Tennessee’s outbreak started with a defensive back on the practice squad added to the reserve/COVID-19 list on Sept. 24. Then outside linebackers coach Shane Bowen’s test result came back positive on Saturday, preventing him from traveling with Tennessee to Minnesota.
On Tuesday, the Titans placed three players on the reserve/COVID-19 list, including defensive captain and lineman DaQuan Jones and long snapper Beau Brinkley, with five other team personnel testing positive. Outside linebacker Kamalei Correa became the fourth player on that list Wednesday, and rookie cornerback Kristian Fulton became the fifth Thursday.
With the new cases, the Titans’ total is now 14: seven players and seven other organization members just since last Saturday.
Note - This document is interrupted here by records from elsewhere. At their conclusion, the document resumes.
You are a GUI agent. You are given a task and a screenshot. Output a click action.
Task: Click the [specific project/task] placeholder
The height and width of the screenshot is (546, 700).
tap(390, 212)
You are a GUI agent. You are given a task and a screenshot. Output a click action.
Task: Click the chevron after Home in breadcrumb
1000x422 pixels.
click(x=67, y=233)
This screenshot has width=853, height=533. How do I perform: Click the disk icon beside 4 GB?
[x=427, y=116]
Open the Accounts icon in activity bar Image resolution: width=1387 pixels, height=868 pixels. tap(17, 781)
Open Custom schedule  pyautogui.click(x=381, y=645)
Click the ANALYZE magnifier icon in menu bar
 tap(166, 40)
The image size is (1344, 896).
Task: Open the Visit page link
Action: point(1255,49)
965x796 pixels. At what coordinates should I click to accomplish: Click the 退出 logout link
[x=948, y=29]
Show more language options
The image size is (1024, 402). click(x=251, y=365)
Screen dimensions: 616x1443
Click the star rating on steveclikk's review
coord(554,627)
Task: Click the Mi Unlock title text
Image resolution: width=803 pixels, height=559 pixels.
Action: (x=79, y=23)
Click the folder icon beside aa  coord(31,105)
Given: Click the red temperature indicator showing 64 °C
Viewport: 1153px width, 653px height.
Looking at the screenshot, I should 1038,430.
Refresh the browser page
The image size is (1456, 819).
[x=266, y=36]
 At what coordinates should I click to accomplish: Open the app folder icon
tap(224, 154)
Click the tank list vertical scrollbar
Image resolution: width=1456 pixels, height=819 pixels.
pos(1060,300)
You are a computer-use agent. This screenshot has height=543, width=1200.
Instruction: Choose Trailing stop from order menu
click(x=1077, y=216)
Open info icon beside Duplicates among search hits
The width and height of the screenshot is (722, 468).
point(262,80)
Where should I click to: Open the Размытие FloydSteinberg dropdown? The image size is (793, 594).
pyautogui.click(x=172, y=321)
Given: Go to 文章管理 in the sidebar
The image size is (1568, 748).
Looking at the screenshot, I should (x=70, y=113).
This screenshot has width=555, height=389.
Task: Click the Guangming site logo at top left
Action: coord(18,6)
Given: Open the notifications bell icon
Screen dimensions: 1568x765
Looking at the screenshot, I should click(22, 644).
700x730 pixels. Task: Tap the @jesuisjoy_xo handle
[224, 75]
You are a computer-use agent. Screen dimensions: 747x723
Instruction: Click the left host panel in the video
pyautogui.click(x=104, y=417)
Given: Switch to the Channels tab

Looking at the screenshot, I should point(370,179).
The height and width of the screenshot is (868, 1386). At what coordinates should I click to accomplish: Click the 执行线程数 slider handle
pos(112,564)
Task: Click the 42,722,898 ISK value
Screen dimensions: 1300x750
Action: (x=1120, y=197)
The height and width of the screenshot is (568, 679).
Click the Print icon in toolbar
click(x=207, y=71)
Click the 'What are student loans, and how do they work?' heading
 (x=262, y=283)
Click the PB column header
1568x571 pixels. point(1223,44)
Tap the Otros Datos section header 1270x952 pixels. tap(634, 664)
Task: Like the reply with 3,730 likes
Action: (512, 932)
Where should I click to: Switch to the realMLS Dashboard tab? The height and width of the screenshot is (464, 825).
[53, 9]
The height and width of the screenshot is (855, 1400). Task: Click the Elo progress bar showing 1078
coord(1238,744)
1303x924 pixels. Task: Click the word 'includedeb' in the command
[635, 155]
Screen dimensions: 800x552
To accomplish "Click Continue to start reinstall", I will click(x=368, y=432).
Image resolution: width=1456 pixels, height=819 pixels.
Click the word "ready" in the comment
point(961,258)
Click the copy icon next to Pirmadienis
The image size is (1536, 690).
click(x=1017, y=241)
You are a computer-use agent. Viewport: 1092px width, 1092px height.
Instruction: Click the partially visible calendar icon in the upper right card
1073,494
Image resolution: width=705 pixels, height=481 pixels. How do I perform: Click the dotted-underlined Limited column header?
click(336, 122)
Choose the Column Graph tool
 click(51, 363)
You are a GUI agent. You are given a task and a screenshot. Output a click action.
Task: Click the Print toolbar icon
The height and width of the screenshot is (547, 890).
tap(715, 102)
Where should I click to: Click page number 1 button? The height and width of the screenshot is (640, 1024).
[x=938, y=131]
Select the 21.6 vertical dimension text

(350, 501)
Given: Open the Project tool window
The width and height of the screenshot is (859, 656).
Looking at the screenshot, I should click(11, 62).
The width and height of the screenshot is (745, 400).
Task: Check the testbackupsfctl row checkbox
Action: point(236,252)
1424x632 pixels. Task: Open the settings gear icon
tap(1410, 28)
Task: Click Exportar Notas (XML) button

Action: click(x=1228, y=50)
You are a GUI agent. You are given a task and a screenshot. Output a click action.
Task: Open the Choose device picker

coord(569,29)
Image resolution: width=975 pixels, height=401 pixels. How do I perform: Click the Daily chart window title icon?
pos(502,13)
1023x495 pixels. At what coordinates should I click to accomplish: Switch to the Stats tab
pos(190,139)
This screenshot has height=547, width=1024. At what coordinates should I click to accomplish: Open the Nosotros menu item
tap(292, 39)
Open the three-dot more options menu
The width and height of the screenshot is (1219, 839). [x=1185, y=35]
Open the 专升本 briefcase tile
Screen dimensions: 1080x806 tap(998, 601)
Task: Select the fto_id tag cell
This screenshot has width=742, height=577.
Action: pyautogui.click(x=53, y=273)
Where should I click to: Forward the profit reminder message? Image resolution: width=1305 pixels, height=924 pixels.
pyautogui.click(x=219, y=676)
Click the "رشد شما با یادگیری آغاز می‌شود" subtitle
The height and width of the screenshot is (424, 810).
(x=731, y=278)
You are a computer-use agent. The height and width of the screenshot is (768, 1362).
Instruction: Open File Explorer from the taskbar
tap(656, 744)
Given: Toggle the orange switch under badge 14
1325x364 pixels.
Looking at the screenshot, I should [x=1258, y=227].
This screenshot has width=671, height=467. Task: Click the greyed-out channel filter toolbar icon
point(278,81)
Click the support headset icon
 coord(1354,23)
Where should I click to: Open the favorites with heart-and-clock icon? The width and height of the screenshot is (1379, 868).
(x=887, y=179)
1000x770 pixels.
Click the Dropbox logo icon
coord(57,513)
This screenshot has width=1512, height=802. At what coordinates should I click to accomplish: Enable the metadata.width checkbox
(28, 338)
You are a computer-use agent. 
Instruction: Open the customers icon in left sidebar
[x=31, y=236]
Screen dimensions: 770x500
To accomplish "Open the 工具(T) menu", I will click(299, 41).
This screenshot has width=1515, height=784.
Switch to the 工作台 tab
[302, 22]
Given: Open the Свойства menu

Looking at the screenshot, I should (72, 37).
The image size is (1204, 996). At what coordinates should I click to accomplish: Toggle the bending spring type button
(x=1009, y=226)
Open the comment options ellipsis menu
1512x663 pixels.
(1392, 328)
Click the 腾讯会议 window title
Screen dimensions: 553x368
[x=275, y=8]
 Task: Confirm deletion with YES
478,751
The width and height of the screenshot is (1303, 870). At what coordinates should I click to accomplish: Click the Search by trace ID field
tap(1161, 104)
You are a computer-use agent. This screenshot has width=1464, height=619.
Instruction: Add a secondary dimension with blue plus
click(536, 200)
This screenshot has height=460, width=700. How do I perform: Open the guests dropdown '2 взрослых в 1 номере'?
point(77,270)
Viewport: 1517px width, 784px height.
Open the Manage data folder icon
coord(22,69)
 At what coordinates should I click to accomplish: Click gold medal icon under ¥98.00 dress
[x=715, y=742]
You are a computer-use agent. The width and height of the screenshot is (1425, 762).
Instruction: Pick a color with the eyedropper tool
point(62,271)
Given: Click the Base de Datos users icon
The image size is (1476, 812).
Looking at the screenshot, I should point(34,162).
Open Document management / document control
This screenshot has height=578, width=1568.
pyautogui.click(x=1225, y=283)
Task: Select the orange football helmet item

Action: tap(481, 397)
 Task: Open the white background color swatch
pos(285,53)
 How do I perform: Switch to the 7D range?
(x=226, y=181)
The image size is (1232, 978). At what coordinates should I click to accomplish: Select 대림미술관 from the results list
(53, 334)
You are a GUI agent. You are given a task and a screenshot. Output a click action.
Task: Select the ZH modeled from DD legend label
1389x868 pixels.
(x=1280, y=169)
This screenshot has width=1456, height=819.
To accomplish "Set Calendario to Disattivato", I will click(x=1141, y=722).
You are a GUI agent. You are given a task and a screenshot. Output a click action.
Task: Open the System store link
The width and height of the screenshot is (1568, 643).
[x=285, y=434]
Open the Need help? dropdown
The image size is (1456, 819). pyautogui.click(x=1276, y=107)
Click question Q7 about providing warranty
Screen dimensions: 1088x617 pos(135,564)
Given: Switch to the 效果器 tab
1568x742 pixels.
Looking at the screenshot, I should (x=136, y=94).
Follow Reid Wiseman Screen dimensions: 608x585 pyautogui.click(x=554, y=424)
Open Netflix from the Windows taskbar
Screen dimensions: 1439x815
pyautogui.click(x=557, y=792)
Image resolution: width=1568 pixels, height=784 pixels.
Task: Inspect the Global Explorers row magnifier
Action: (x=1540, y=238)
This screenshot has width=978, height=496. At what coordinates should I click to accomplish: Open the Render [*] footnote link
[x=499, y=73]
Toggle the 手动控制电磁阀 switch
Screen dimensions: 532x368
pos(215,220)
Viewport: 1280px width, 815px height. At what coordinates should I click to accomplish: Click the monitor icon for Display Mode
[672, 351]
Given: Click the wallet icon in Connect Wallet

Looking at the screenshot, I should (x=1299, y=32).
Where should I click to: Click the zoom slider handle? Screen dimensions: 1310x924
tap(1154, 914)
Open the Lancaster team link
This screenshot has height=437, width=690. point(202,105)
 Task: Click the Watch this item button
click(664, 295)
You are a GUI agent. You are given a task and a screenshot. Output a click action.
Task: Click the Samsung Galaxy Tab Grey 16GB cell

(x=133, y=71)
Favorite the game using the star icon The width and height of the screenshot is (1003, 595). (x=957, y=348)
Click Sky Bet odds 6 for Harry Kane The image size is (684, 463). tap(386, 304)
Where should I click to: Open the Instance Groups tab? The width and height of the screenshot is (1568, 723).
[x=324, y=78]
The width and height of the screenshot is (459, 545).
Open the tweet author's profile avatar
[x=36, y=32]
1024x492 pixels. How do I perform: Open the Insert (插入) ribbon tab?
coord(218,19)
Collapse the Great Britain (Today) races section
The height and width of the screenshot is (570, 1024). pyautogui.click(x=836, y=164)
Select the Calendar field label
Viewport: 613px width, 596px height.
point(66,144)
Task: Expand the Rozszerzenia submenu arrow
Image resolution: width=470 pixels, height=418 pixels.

Vrabel said he’s confident the Titans have followed the contact tracing protocol to identify anyone at risk from being close together.
The NFL alerted teams Thursday of new procedures to follow when dealing with an outbreak or having been exposed to a team having an outbreak.
“We’ll do exactly what the league asks us to do for the safety of the players and their families, and our staff and their families,” Vrabel said Thursday.
Minnesota coach Mike Zimmer said he’s proud of how his Vikings have handled the changes in stride. Zimmer says there haven’t been the usual complaints and griping.
“We’ve obviously had to do a lot of extra things that we don’t normally do – point-of-care contact test, our normal testing, then you’ve got to sit in your car and wait until you get to go into the facility,” Zimmer said Friday. “We’ve had to adjust schedules at times, but they’ve handled it really well.”